_What is asked:_
Print the lines of the data below exactly as they appear, starting at the line that contains "The image size is (941, 915)." and ending at the line that contains "I will coord(171,476).".

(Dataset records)
=======

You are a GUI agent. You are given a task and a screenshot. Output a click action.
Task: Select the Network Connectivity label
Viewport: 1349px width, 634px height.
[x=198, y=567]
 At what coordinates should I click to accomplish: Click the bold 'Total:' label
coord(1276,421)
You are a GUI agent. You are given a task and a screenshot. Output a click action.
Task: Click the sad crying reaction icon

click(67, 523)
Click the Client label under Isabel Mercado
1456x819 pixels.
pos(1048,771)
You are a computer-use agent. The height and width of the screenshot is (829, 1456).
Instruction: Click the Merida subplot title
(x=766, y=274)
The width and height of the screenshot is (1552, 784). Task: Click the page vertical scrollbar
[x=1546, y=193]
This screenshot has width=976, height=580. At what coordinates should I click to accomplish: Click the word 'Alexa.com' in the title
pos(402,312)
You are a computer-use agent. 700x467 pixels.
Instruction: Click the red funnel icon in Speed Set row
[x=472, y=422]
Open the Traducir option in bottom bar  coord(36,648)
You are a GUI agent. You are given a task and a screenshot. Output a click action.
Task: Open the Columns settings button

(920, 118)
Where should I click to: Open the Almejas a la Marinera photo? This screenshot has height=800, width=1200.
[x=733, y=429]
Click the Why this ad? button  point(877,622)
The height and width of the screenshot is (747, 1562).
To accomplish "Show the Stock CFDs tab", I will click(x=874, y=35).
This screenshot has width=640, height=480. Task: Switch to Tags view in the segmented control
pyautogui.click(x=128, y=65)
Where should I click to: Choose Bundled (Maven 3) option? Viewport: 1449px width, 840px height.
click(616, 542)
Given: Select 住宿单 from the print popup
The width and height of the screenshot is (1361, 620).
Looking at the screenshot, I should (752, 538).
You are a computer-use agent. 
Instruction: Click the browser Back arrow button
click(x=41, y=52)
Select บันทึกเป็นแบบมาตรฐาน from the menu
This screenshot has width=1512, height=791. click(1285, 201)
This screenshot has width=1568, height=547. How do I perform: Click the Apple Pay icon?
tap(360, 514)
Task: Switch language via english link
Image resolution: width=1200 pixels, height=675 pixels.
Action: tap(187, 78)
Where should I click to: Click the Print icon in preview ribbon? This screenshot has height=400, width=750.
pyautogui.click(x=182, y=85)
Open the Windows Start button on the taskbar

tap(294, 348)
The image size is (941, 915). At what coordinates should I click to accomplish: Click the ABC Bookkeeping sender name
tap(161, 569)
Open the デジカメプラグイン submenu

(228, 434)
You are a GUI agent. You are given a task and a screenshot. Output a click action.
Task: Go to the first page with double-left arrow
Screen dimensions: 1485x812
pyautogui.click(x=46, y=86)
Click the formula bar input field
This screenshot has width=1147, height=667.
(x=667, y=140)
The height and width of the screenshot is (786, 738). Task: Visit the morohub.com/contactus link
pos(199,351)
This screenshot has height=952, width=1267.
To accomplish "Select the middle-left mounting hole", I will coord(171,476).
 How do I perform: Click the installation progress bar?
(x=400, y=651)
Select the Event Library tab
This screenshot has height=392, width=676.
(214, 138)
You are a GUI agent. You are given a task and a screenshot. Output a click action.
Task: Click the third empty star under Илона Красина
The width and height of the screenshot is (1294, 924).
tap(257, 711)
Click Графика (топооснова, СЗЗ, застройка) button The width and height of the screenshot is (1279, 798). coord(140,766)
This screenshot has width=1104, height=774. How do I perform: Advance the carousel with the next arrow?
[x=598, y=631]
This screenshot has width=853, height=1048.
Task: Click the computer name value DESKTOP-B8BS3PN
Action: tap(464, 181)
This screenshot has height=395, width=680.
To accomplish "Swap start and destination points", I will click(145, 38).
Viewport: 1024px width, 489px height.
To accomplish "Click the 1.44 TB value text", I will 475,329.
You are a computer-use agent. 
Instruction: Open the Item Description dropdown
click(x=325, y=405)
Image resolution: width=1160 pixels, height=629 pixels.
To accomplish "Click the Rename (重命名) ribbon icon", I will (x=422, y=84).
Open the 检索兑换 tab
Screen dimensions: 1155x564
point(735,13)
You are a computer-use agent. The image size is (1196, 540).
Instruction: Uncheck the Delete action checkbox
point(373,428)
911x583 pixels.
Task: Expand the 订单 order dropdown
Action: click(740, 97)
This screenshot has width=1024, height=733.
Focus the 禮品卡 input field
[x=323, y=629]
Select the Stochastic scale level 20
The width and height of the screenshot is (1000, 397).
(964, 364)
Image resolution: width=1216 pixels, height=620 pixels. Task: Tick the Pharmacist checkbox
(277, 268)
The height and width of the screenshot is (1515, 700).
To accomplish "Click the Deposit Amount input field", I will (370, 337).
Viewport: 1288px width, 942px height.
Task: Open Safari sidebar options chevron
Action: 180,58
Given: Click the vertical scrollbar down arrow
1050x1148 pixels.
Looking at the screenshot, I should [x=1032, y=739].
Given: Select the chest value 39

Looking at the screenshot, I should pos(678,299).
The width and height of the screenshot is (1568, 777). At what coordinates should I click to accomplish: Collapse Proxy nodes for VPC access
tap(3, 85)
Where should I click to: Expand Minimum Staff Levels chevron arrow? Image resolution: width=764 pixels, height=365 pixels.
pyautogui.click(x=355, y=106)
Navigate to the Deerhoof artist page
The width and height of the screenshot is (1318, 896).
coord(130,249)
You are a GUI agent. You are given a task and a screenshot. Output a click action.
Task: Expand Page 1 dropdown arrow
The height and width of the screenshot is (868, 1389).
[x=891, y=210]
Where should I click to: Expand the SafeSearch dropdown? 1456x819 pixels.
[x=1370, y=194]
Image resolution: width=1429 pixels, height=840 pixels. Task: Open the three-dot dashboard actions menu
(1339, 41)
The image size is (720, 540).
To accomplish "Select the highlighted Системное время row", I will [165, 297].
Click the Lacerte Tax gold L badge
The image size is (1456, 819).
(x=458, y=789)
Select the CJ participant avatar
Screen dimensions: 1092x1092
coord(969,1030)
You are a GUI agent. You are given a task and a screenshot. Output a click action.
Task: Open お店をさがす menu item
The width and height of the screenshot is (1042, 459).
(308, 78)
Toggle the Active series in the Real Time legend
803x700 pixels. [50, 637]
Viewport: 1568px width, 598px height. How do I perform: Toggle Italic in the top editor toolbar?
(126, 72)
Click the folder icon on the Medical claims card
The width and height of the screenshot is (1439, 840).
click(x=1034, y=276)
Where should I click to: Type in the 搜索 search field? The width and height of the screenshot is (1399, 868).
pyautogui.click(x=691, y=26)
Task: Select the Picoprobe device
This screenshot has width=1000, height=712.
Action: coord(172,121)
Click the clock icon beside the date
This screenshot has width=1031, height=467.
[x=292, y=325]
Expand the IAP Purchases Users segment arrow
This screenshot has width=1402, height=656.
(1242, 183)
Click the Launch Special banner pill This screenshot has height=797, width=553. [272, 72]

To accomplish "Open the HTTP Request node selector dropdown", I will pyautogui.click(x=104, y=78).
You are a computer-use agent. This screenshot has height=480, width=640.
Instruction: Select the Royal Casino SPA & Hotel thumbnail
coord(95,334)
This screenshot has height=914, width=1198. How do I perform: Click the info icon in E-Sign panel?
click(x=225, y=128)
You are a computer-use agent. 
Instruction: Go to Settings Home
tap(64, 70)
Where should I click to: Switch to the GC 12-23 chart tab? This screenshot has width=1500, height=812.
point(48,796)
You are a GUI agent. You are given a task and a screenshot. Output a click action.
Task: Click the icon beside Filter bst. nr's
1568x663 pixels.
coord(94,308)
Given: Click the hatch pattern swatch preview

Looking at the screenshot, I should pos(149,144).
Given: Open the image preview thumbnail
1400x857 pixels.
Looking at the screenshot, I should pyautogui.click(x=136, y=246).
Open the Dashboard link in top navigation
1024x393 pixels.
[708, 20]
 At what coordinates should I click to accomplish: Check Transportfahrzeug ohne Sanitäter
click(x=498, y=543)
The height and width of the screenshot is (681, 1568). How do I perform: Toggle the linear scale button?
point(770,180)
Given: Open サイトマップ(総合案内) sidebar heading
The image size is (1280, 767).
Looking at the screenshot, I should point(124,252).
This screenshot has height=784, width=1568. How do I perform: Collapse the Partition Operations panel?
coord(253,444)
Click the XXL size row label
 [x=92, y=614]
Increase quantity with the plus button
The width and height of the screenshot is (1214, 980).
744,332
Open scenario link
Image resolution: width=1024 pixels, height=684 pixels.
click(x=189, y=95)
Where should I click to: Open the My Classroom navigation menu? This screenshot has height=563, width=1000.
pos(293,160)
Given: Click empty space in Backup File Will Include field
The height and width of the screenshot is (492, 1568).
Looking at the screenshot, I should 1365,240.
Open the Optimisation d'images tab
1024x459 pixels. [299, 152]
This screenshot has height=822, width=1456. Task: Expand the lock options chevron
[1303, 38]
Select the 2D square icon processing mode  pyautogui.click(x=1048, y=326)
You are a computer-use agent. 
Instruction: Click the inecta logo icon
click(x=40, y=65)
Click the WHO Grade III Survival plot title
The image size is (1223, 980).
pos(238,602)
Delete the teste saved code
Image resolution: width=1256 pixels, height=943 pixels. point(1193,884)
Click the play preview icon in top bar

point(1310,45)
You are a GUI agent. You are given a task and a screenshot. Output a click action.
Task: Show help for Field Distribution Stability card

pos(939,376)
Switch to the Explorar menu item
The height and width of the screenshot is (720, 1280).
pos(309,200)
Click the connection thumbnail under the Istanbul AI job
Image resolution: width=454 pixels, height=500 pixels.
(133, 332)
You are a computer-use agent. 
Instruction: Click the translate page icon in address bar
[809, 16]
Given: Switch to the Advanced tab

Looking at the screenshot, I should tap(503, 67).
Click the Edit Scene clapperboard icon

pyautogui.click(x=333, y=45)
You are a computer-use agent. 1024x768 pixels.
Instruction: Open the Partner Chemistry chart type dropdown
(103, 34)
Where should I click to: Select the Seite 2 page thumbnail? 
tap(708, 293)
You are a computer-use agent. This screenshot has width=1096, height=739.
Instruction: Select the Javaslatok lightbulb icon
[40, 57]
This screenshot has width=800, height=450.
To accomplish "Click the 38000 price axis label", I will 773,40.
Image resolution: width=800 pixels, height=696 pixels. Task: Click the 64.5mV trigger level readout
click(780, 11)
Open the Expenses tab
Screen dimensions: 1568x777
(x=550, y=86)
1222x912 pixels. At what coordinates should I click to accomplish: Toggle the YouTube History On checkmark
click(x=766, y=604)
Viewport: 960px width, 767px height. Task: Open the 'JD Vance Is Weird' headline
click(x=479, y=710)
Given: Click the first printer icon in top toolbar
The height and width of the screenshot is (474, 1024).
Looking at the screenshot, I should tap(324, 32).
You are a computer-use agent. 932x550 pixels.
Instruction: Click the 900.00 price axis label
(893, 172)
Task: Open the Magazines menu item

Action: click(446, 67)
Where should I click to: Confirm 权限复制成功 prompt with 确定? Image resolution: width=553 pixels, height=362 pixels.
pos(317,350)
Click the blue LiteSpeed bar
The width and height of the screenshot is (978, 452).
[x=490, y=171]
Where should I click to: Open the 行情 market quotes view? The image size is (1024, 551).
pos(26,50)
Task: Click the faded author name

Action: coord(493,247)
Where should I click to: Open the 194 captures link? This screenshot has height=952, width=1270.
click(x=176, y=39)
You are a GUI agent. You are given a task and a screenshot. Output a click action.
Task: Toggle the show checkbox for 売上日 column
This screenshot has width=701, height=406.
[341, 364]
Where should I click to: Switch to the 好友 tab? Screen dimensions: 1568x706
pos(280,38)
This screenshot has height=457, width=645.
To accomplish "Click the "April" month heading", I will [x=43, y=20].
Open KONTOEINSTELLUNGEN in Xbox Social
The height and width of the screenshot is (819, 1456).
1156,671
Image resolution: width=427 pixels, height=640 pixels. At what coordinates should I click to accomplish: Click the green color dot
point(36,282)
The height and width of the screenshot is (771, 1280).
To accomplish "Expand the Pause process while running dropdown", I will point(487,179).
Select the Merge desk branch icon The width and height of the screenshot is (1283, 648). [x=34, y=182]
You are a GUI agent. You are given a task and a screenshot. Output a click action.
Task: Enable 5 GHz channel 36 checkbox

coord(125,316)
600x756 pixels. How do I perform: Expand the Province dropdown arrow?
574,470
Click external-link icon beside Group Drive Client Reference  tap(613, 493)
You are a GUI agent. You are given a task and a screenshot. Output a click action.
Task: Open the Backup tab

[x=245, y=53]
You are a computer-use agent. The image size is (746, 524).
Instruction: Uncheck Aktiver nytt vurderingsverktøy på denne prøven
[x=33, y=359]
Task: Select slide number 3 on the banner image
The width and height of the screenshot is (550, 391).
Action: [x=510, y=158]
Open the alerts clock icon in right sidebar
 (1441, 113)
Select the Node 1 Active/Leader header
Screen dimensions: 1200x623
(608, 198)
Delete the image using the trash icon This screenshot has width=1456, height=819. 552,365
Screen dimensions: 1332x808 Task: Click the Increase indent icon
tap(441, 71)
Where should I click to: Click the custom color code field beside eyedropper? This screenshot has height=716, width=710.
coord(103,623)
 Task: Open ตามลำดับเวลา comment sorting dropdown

=======

_Finished task:_
The image size is (941, 915). At what coordinates should I click to accomplish: Click the ABC Bookkeeping sender name
tap(161, 569)
Open the デジカメプラグイン submenu

(228, 434)
You are a GUI agent. You are given a task and a screenshot. Output a click action.
Task: Go to the first page with double-left arrow
Screen dimensions: 1485x812
pyautogui.click(x=46, y=86)
Click the formula bar input field
This screenshot has width=1147, height=667.
(x=667, y=140)
The height and width of the screenshot is (786, 738). Task: Visit the morohub.com/contactus link
pos(199,351)
This screenshot has height=952, width=1267.
To accomplish "Select the middle-left mounting hole", I will coord(171,476).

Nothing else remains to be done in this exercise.